</>
Vizly

Ensembles: Random Forest to XGBoost

July 4, 20268 min
MLXGBoostEnsembles

One decision tree is mediocre. A thousand of them somehow beat deep learning on fraud data. Here's why.

Why would a crowd of bad models beat one good model?

In 1906, a statistician named Francis Galton watched 800 people at a county fair guess the weight of an ox. Individually, the guesses were all over the place. But the average of all the guesses? Off by less than one percent.

Nobody in the crowd was an expert. The crowd itself was.

This is the entire idea behind ensembles. One decision tree is a mediocre predictor. It overfits, it's twitchy, small changes in data give you a completely different tree.
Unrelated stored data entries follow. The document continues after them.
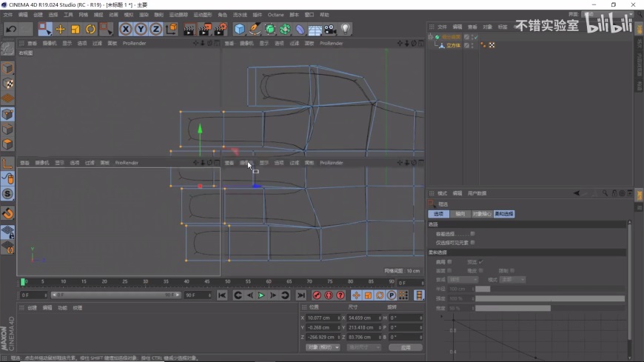
Task: Open the 模式 soft selection mode dropdown
Action: pos(512,280)
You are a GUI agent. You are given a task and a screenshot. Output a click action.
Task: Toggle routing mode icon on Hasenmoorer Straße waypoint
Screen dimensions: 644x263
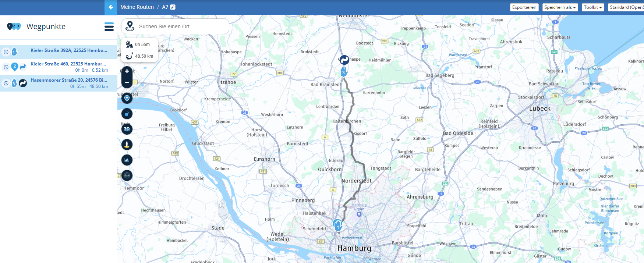click(x=23, y=83)
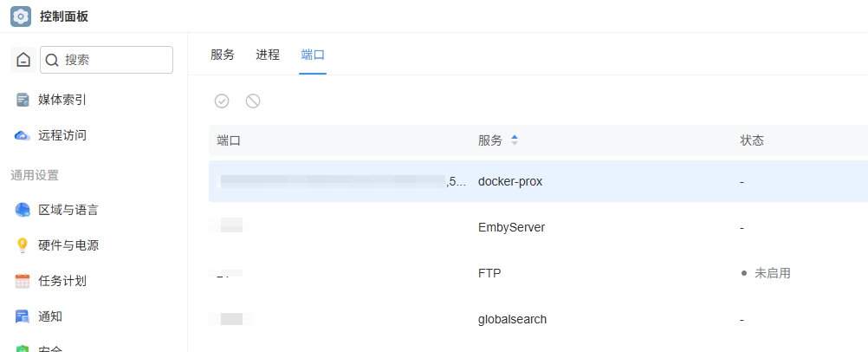
Task: Go to the home icon button
Action: coord(23,60)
But average the votes of hundreds of trees, each one wrong in its own way, and the individual mistakes cancel out.

The catch is that this only works if the models disagree with each other. A crowd of 800 people who all read the same guess off a whiteboard is just one guess, repeated. You need diversity.

Every ensemble method is really just a different answer to one question: how do we force the trees to disagree?


Bagging: parallel voters

The first answer is called bagging, short for bootstrap aggregating. The recipe is simple.

Take your training data, say 100,000 credit card transactions. Now create 500 slightly different datasets by sampling from it randomly, with replacement. Each new dataset has the same size but a different mix: some transactions appear twice, some not at all.

Train one tree on each dataset. Now you have 500 trees that each saw a slightly different version of reality, so they each learned slightly different rules.

To classify a new transaction, ask all 500 trees and take a vote. Fraud or not fraud, majority wins.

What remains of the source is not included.